───── AVAILABLE DATA ─────

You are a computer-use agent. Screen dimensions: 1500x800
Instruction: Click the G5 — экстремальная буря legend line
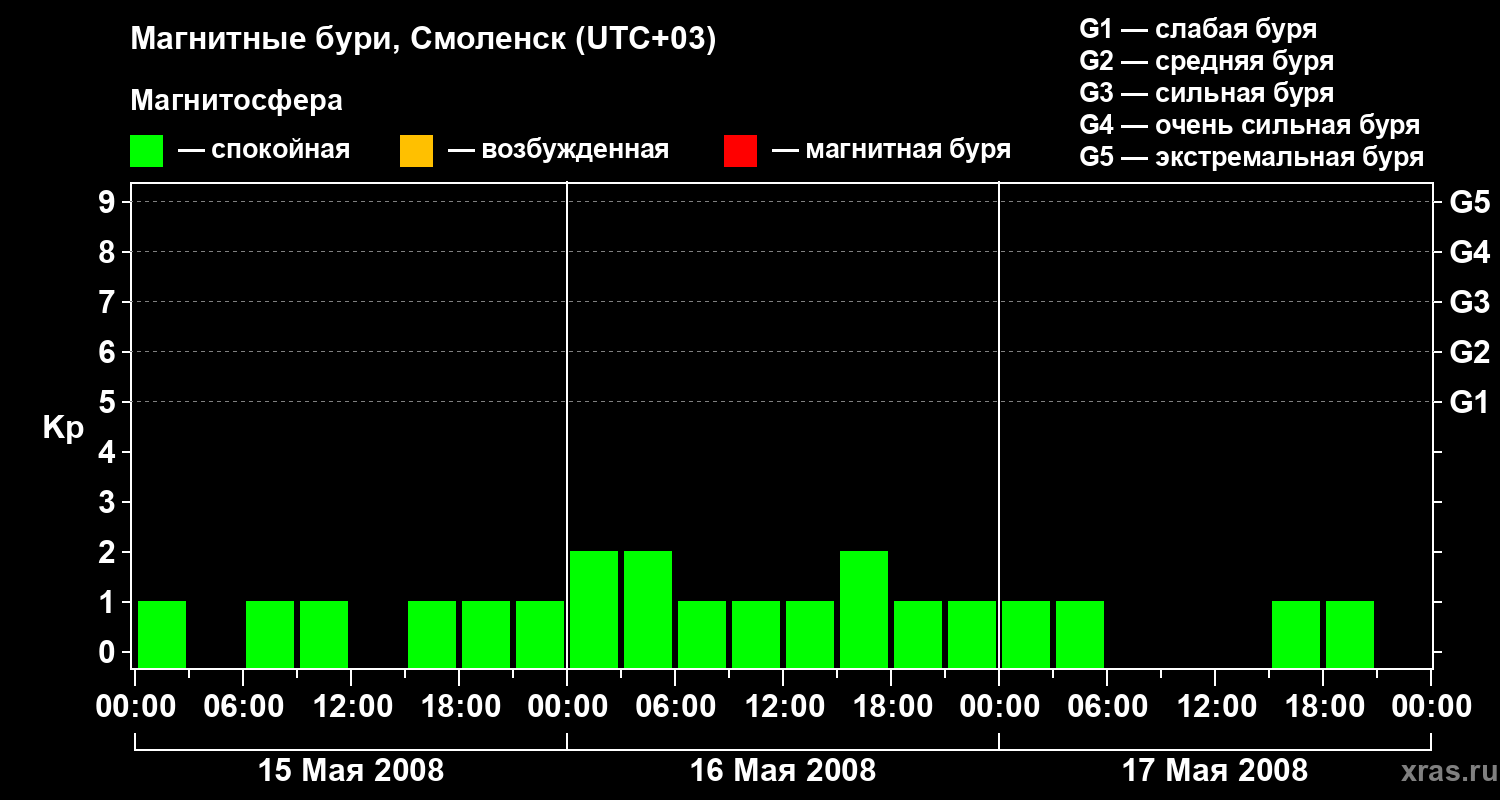pyautogui.click(x=1252, y=157)
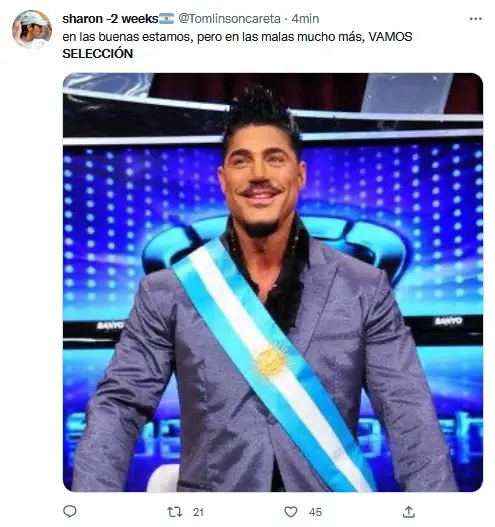The width and height of the screenshot is (495, 527).
Task: Open the share upload arrow icon
Action: (x=409, y=512)
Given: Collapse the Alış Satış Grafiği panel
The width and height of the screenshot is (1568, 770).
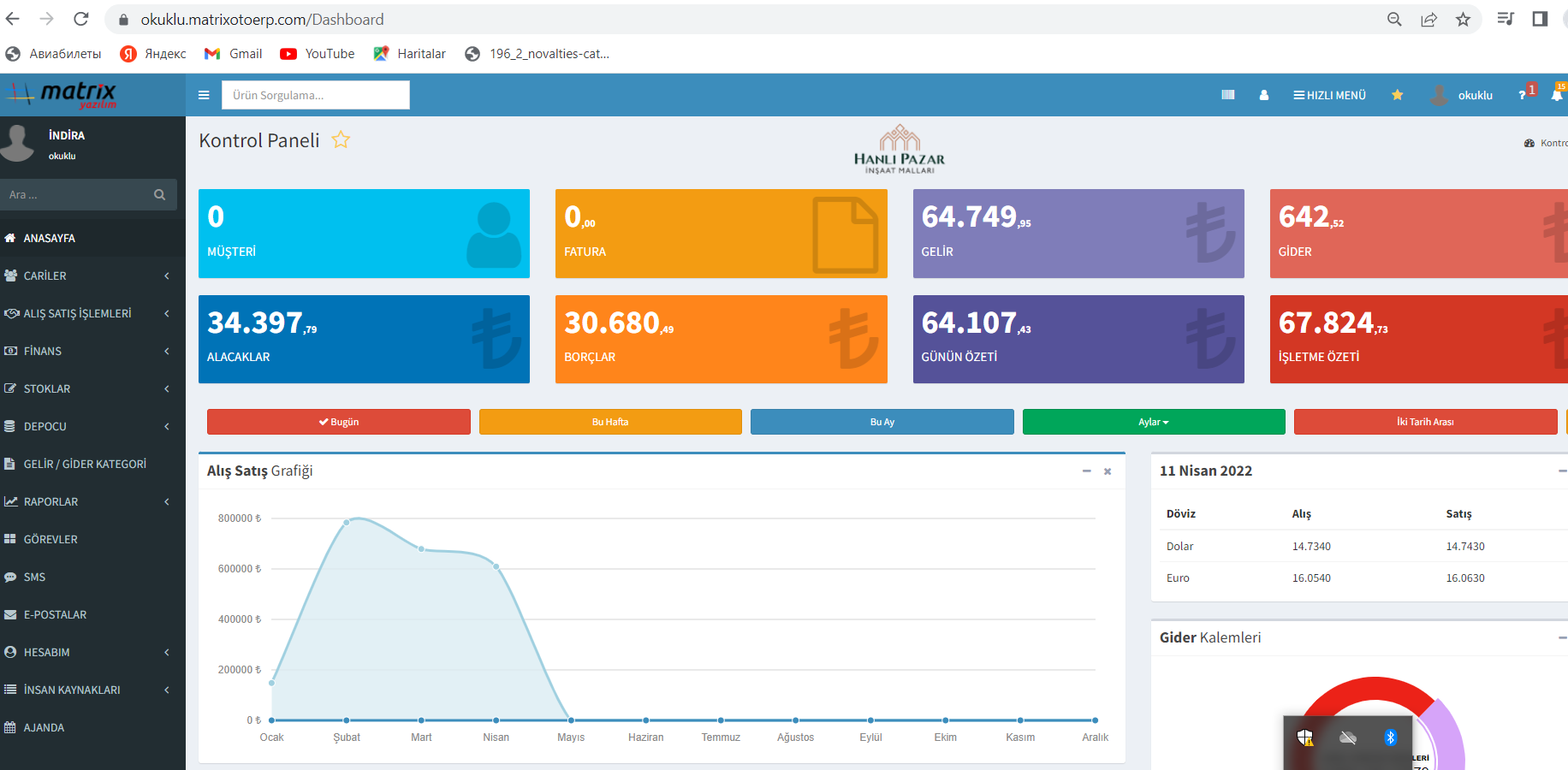Looking at the screenshot, I should click(1086, 471).
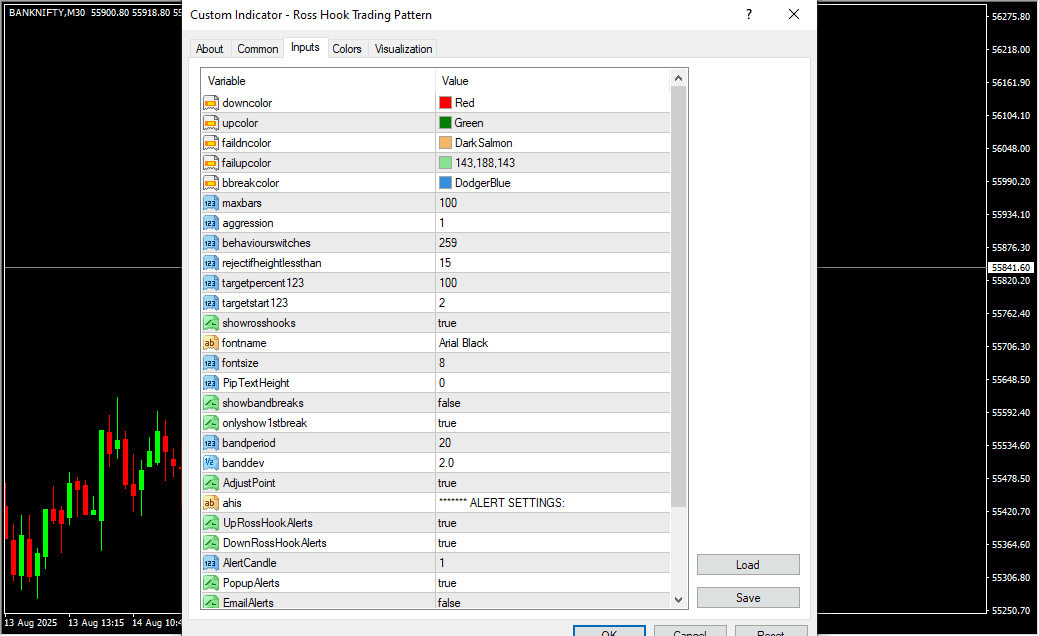Image resolution: width=1039 pixels, height=636 pixels.
Task: Click the boolean icon beside showrosshooks
Action: [x=211, y=323]
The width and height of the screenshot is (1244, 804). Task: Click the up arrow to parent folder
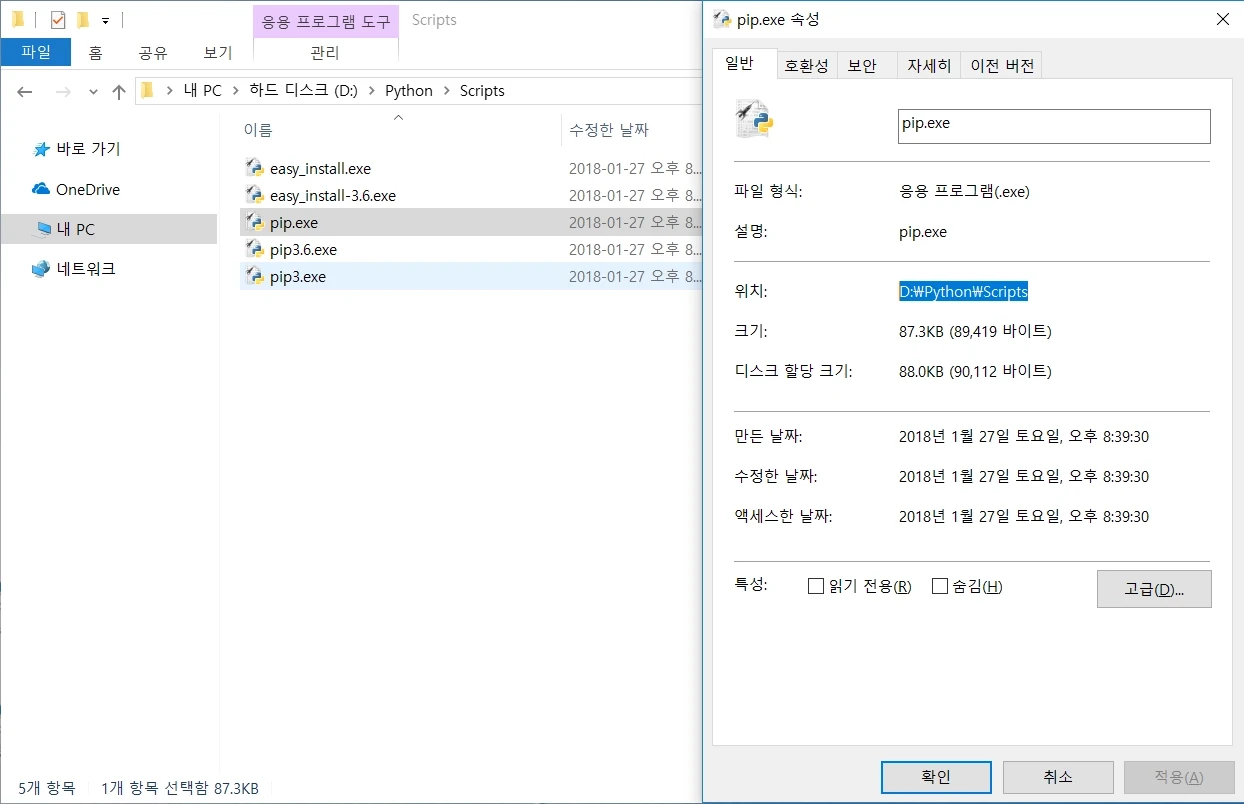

─────

**ABOUT THIS TASK:** An exact transcription of the data above is needed, without the pictures.

**OUTPUT FOR THIS TASK:**
You are a computer-use agent. Screen dimensions: 1500x800
Instruction: Click the G5 — экстремальная буря legend line
pyautogui.click(x=1252, y=157)
The width and height of the screenshot is (495, 527).
Task: Open the share upload arrow icon
Action: (x=409, y=512)
Given: Collapse the Alış Satış Grafiği panel
The width and height of the screenshot is (1568, 770).
Looking at the screenshot, I should click(1086, 471).
Image resolution: width=1039 pixels, height=636 pixels.
Task: Click the boolean icon beside showrosshooks
Action: [x=211, y=323]
The width and height of the screenshot is (1244, 804). Task: Click the up arrow to parent folder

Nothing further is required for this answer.